Afin de parvenir à cette conclusion, ces chercheurs ont établi les rapports entre niveaux d’acidité des océans et présence de CO2 dans l’atmosphère depuis 22 millions d’années. L’étude de la composition chimique des coquilles de petits organismes vivant autrefois aux abords des océans ont permis de mettre en évidence les données recherchées. L’acidification des océans répond à un phénomène simple : l’eau absorbe environ un tiers du CO2 contenu dans l’atmosphère. Ainsi, plus l’air est chargé en dioxyde de carbone, plus l’océan est acide.

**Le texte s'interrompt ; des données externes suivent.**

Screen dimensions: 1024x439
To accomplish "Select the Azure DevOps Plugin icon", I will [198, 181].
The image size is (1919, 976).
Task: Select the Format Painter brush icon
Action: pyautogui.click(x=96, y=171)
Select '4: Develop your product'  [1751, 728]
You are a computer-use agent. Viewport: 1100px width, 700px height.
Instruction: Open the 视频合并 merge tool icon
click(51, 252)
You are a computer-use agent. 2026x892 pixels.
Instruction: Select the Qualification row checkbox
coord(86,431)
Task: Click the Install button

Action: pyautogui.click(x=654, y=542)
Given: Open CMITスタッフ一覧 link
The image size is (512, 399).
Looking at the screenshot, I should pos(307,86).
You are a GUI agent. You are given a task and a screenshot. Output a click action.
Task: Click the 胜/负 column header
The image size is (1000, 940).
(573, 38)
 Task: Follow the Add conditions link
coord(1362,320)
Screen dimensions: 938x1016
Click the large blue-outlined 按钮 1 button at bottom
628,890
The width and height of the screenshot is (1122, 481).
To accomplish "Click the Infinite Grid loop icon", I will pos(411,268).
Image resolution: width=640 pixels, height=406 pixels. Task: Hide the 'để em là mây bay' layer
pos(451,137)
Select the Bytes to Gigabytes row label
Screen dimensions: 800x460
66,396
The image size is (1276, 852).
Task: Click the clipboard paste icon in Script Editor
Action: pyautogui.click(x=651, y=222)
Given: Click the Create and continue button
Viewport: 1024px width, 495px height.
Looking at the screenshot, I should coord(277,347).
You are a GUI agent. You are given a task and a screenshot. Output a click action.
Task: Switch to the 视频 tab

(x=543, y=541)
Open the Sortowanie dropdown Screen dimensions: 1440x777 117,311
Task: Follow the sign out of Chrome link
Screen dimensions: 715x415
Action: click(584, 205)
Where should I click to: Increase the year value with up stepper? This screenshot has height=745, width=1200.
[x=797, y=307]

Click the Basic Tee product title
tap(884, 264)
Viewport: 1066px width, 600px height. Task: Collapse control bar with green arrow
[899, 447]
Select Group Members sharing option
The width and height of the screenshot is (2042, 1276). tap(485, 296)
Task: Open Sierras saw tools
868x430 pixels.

Depuis le début de l’ère industrielle, les océans auraient absorbé pas moins de 525 milliards de tonnes de CO2, soit 22 millions de tonnes par jours depuis bientôt deux siècles.
Des océans toujours plus acides
Les prévisions de l’équipe de Sindia Sosdian sont liées aux projections concernant la concentration de CO2 dans l’atmosphère pour les années à venir. Si aujourd’hui l’atmosphère concentre 430 ppm de dioxyde de carbone, les chercheurs craignent qu’elle en concentre 930 ppm en 2100. Si leurs projections se concrétisaient, l’océan atteindrait un pH de 7,8 au début du siècle prochain alors qu’il est de 8,1 aujourd’hui. Autrement dit, l’acidification des océans pourrait réellement s’accélérer durant les prochaines décennies. En effet, lorsque le pH de l’océan varie de 0,1 point, ce dernier devient 25 % plus acide. Il faut remonter à l’âge du Miocène moyen, il y a 14 millions d’années, pour retrouver de tels niveaux de concentration de CO2 dans l’air et d’acidité dans l’océan.
Bien que de nombreux méfaits soient prêtés à la grande concentration de dioxyde de carbone dans l’atmosphère et que l’écosystème marin semble fragile, l’équipe de Cardiff se refuse à tirer des conclusions trop hâtives. « Comprendre exactement ce que cette acidification signifie pour les écosystèmes marins implique de faire des études de terrain à long terme et de continuer d’analyser des archives fossiles » déclare Carrie Lear, professeur à l’Université de Cardiff et co-auteur de l’étude. Cependant, le Programme des Nations Unies pour le développement (PNUD) alerte sur les risques liés à l’acidification des océans en rappelant que ce phénomène porte atteinte à la teneur en calcium des espaces marins. Or, ce dernier est essentiel au développement des petits organismes, notamment à coquille. À terme, cela pourrait induire un fort déséquilibre de l’écosystème.